WHAT THIS TASK INVOLVES:
Each entry below must be repeated exactly. Leave the pictures out of it.

═══ LISTED RECORDS

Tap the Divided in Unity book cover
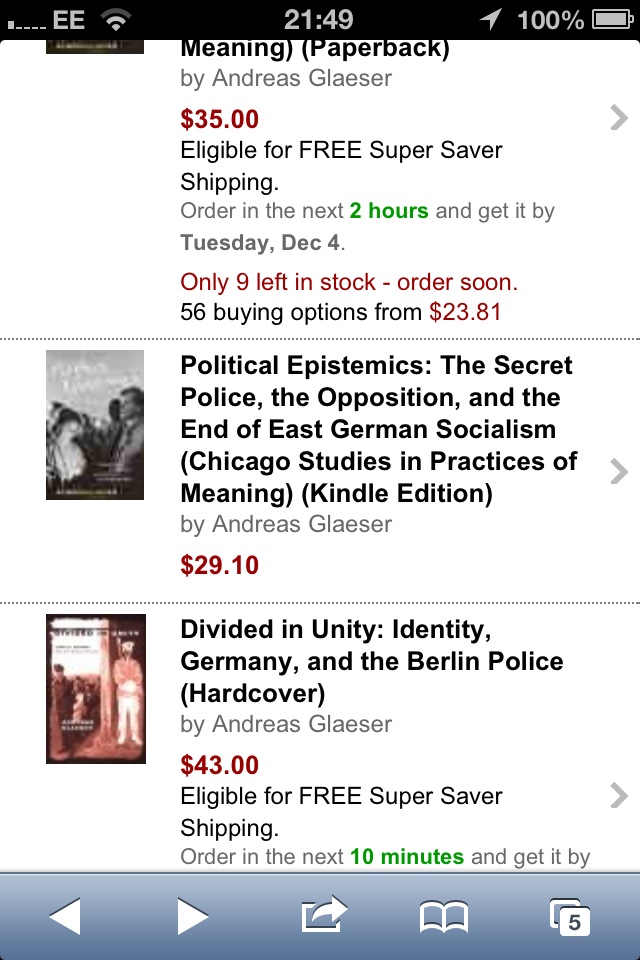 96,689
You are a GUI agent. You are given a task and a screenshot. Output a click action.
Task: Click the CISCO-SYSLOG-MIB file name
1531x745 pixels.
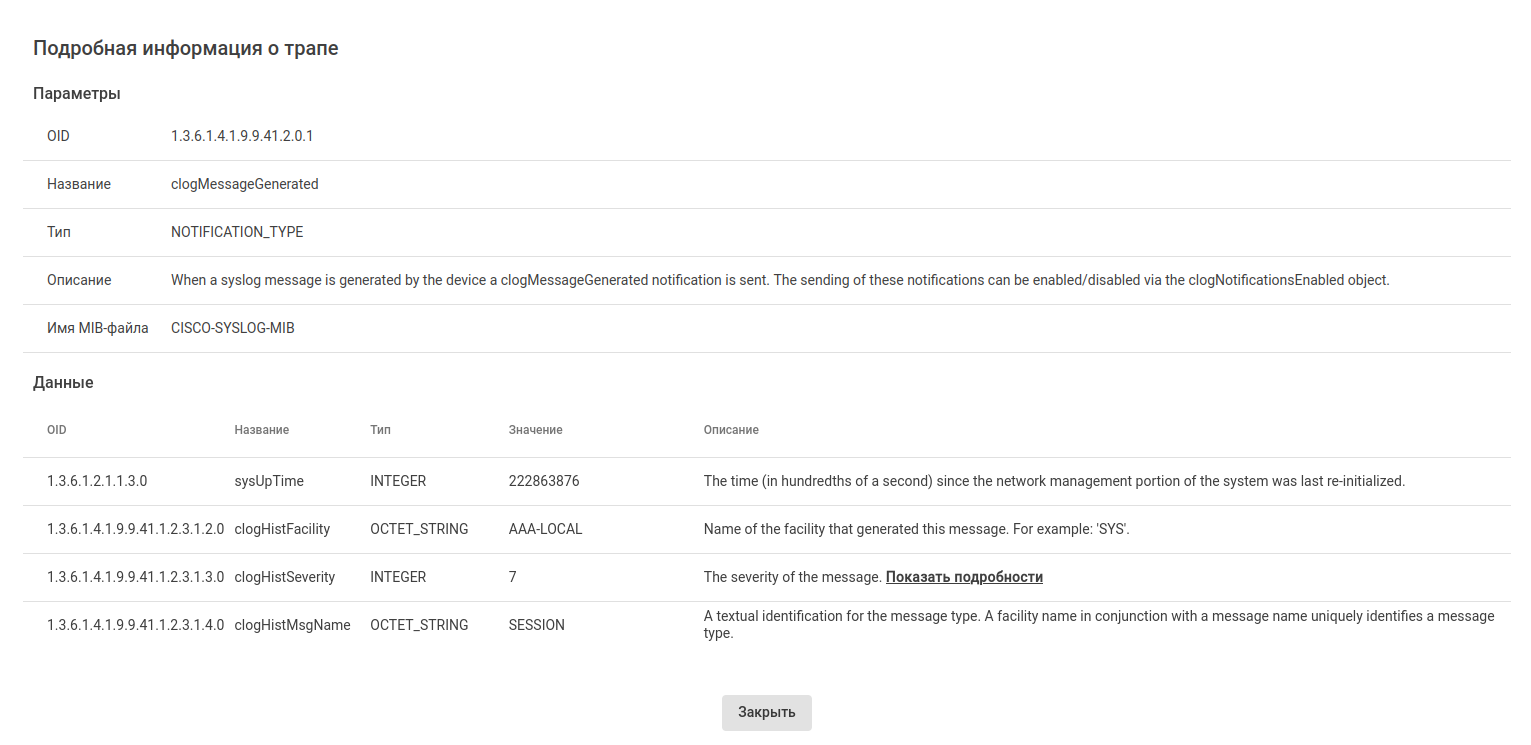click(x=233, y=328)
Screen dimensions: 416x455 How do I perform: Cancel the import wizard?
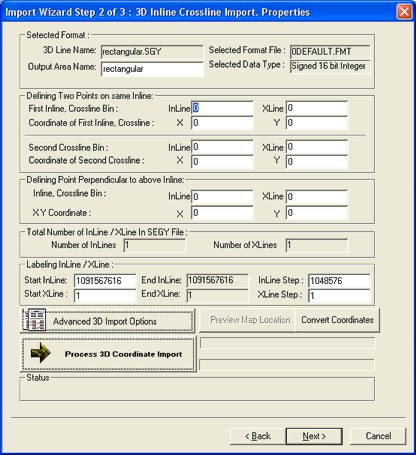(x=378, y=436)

══════

SOLUTION TO THIS EXERCISE:
Tap the Divided in Unity book cover
 96,689
You are a GUI agent. You are given a task and a screenshot. Output a click action.
Task: Click the CISCO-SYSLOG-MIB file name
1531x745 pixels.
click(x=233, y=328)
Screen dimensions: 416x455 How do I perform: Cancel the import wizard?
(x=378, y=436)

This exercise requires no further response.